#### [Testo fornito]

▽

Secondo la Marina del Governo di accordo nazionale di Tripoli, dall’inizio dell’anno i migranti individuati dai libici nel Mediterraneo sono calati del 43 per cento rispetto all’anno scorso: quelli scoperti sono stati 7.036 in nove mesi, i salvati 6.835, sono stati recuperati 11 cadaveri rispetto agli 88 dell’anno scorso e i dispersi sono 190 rispetto ai 325 del 2018. I numeri confermano il netto calo delle partenze, dimostrato dalle statistiche dell’Unhcr sulle varie rotte. Resta il tema dei porti sicuri: il direttore dell’Agenzia Frontex, Fabrice Leggeri, nell’audizione a Bruxelles ha ribadito la posizione della Commissione europea per cui la Libia non è porto sicuro, precisando che non spetta a lui decidere se lo sia o meno e comunque di non averlo mai detto.

In attesa di capire se il Consiglio europeo, passando dalla bozza di accordo di Malta ai fatti, definirà meglio certi confini giuridici, bisogna mettere a confronto dati di fatto e realismo politico: se un porto è sicuro perché un naufrago certamente avrà assistenza e non correrà rischi, non sono sicuri né Libia, né Tunisia (alle prese con una gravissima crisi economica) e forse neanche l’Egitto dove i dissidenti non se la passano bene. Nello stesso tempo, va ricordata la lettera che il 18 marzo scorso il direttore generale Affari interni e migrazione della Commissione europea, la greca Paraskevi Michou, scrisse a Leggeri che aveva chiesto lumi: la dichiarazione unilaterale di area Sar da parte libica comporta la responsabilità e quindi il diritto-dovere a intervenire in quelle acque, tanto che nella lettera erano ricordati i numeri dei salvataggi da parte della Guardia costiera libica; il diritto internazionale prevede comunque che debba intervenire il centro di coordinamento di soccorso più vicino mentre interviene quasi sempre l’Italia anche se non confinante con la Sar libica e, quindi, sarebbe “appropriato” includere anche Tunisia ed Egitto. Insomma, una posizione realista e di rottura benché burocratica visto che ufficialmente la Libia resta un porto non sicuro.

△

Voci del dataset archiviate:
▽

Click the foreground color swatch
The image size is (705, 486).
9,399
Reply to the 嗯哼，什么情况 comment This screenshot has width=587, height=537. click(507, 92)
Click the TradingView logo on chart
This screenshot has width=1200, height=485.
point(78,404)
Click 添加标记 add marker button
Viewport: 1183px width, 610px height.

△
▽

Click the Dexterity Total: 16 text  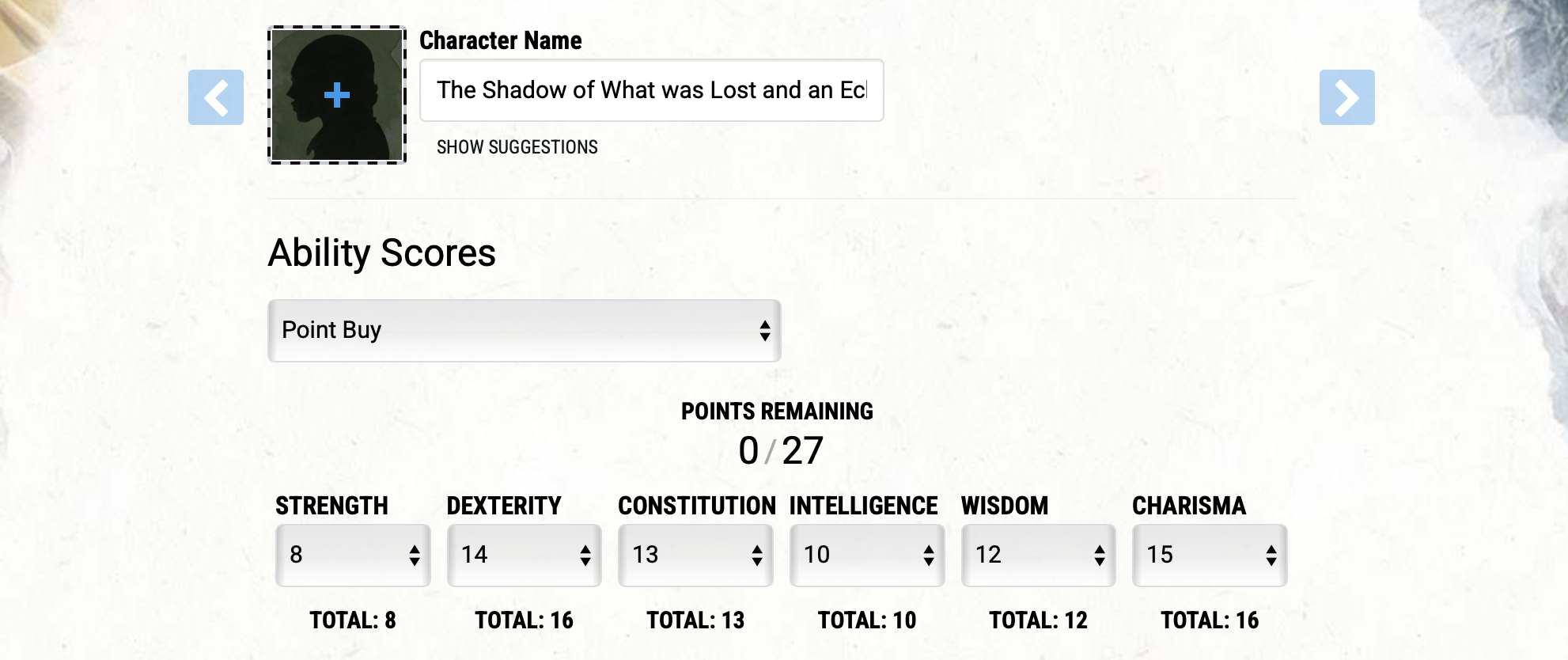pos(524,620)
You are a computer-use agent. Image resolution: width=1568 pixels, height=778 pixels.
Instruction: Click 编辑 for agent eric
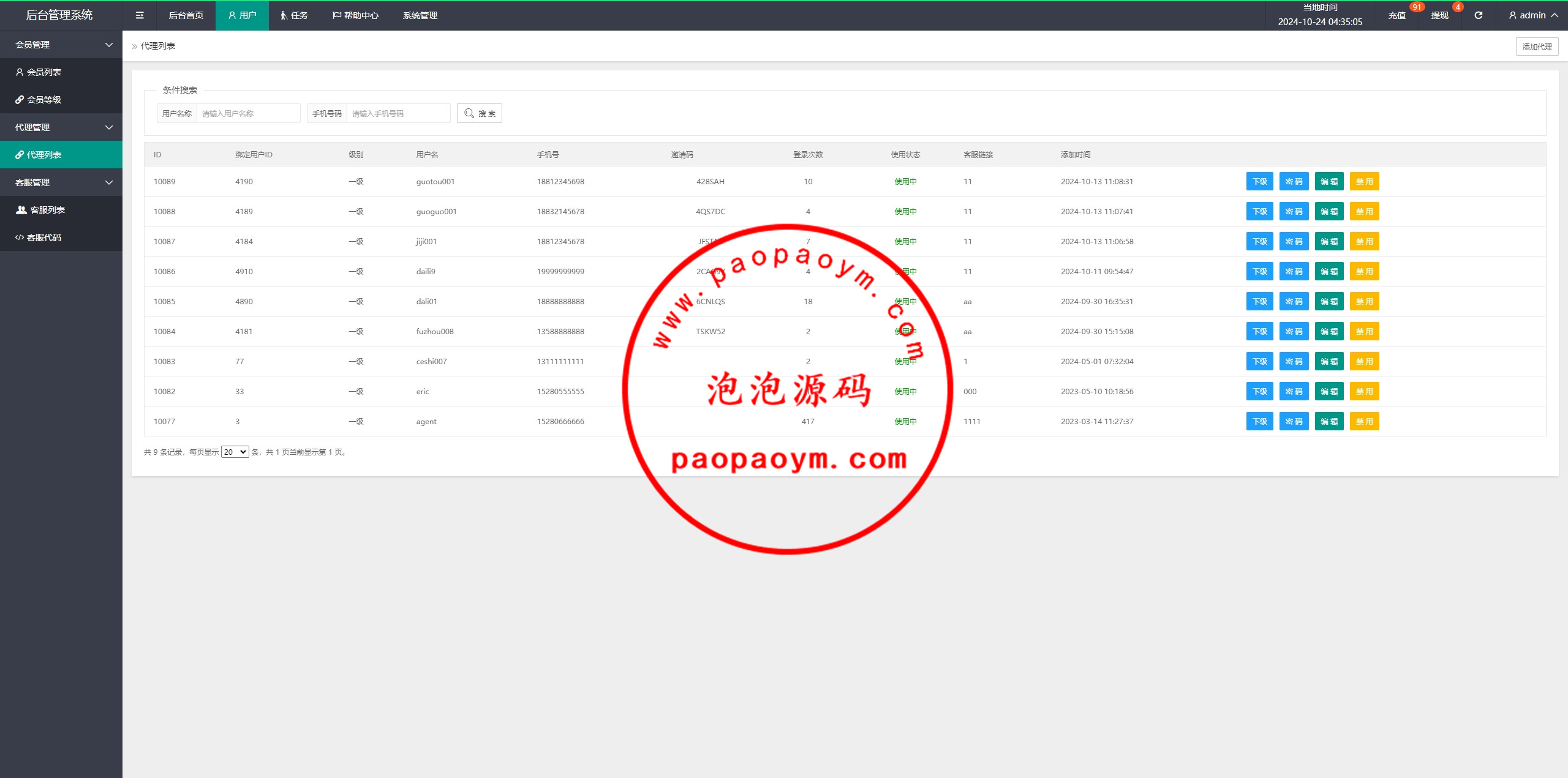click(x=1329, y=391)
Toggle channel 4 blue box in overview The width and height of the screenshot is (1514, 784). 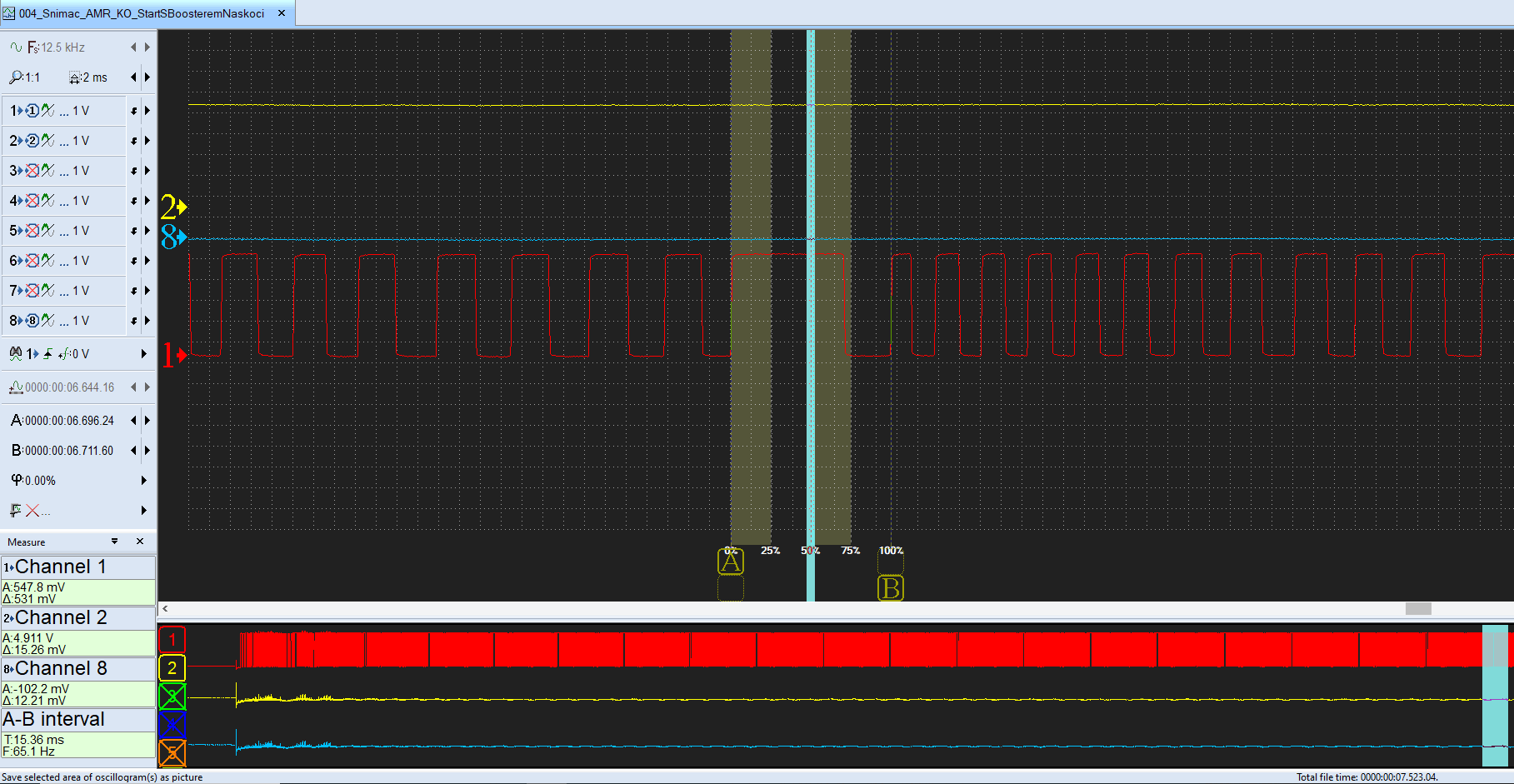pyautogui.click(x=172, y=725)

△

#### [Cosa fare]
A - Secondo il testo sui migranti nel Mediterraneo, quanti sono stati i salvati in nove mesi stando alla Marina del Governo di accordo nazionale di Tripoli?
B - Trascriva tali e quali le righe delle voci che vanno dalla riga contenente "Click the foreground color swatch" alla riga contenente "Viewport: 1183px width, 610px height.", entrambe comprese.

#### [Soluzioni]
A - I salvati sono stati 6.835.

B -
Click the foreground color swatch
The image size is (705, 486).
9,399
Reply to the 嗯哼，什么情况 comment This screenshot has width=587, height=537. click(507, 92)
Click the TradingView logo on chart
This screenshot has width=1200, height=485.
point(78,404)
Click 添加标记 add marker button
Viewport: 1183px width, 610px height.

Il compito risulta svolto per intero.